Identify and mark the metatarsophalangeal (MTP) joint line. Distract the affected toe with one hand by applying gentle passive flexion while extending the toe. Insert the needle perpendicularly and into the joint space. [3, 5] Avoid extensor tendons. [8, 6]

A study by Manadan et al found that fluoroscopy-guided arthrocentesis of the first MTP joint, as well as of the radiocarpal joint, was more accurate than traditional palpation-guided joint aspiration. [9] Ultrasonographic guidance has also yielded good results, [10, 11]  though not all authors have found it to be clearly superior to the traditional landmark-based approach. [12]


Analysis of Joint Aspirate

On aspiration, the viscosity, color, and turbidity of the fluid can offer important clues to the diagnosis when inflammation is present. For example, turbidity tends to increase with inflammation. Also, normal synovial fluid should be able to form a string as a result of its high viscosity; however, this is not a very specific sign, in that septic synovial fluid may also be highly viscous. Blood within the fluid may reflect hemarthrosis when seen in large amounts or a traumatic arthrocentesis when less abundant. [2]

Formal fluid analysis of any joint aspirate should include, but is not limited to, the following:

  • Cell count with differential
  • Gram stain and culture
  • Microscopic crystal analysis (with polarized light microscopy)

Typically, white blood cell (WBC) counts higher than 50,000/μL are associated with infectious etiologies. In some cases, however, crystal arthropathies have been known to lead to similarly high counts. When evaluating a sample for crystals, it is important to note that gout’s monosodium urate crystals are needle-shaped and negatively birefringent when viewed with polarized light, whereas pseudogout’s crystals are positively birefringent and rhomboid in shape. [2]

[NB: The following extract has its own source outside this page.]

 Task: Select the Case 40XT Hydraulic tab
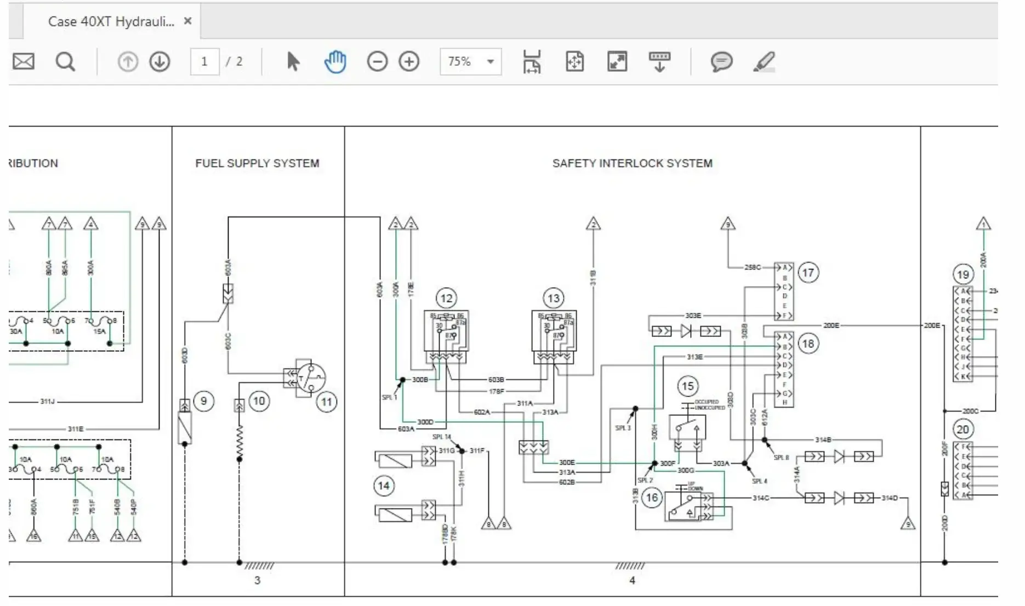click(x=111, y=21)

Inflammatory and noninflammatory arthritis are often delineated by a cell count higher than 2000/μL. Inflammatory fluids can often be seen in rheumatoid arthritis and crystal arthropathy. The prototypical noninflammatory arthritis is osteoarthritis; however, crystal arthropathy can have cell counts lower than 2000/μL. Cell counts of approximately 200/μL are often considered normal.